CBRS is a band from 3.55MHz to 3.7MHz that has been designated by the FCC for shared use. The band is ideal for testing out spectrum-sharing schemes, as well as a variety of high-bandwidth applications. Powder has a variety of devices capable of operating in the CBRS band, and adding more devices with higher transmit power is a major future focus for the platform.
Several of the Powder rooftop nodes are available for experimentation in the CBRS band. Users working with low power protocols, such as LoRa, are ideally suited for using these resources. These `cbrssdr` radios can operate in TDD mode via the channel 0 TX/RX port at 20 dBm maximum power, with a Commscope VVSSP-360S-F antenna attached for modest 5 dBi of additional gain in CBRS. These radios are currently available via the following six radios/rooftops:
Additionally, most Powder Fixed and all Mobile endpoint sites are able to operate in the CBRS band via their NUC+B210 compute plus radio resources. All `nuc2` nodes on the Fixed Endpoints, and all `ed1` nodes on the Mobile Endpoints have NI B210 radios with the channel A TX/RX port connected to a Taoglas wideband antenna that surpports operating in CBRS. This allows for the same TDD mode and monitoring capabilities as the rooftop nodes, but from the fixed and mobile endpoint vantage points. As with the rooftop CBRS radios, there are currently no separate RF front-ends in front of these B210 radios at this time, meaning the maximum signal power available is about 12 dBm.
Users of Powder have successfully used the rooftop radios to operate enchanced low power WAN (LPWAN) communications with the ZCNET project. There has also been success operating a LoRa stack written for SDRs in CBRS across both rooftop, mobile, and endpoint radio devices (see profile links below). Additionally, general GNU Radio and UHD environments have been used for communicating in select cases using OFDM signals.
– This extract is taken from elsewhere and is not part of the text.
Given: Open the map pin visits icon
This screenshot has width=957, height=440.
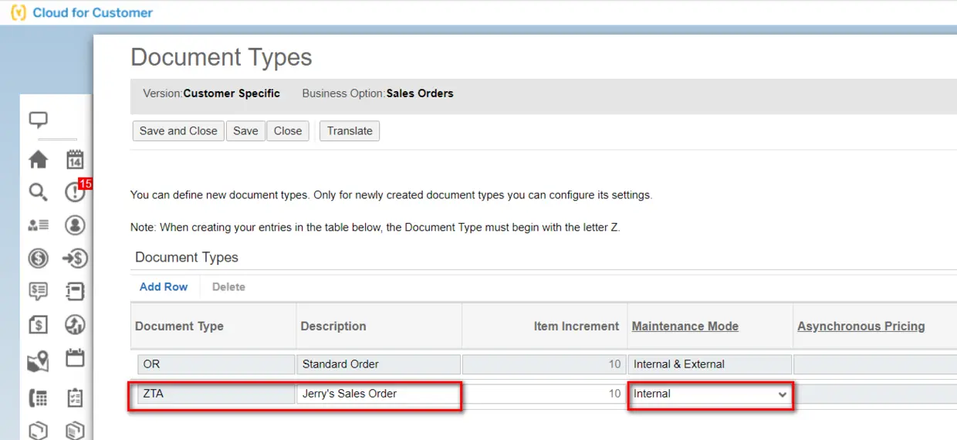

The Powder team is working on medium power and high power RF front-ends to extend the range of our rooftop and upcoming Dense Deployment sites. We anticipate the the medium power frontends, providing around 30 dBm of power, will be available in the summer of 2022. High power RF front-ends, able to run at 10 W (40 dBm) average, and about 100 W (50 dBm) peak will be available in 2023.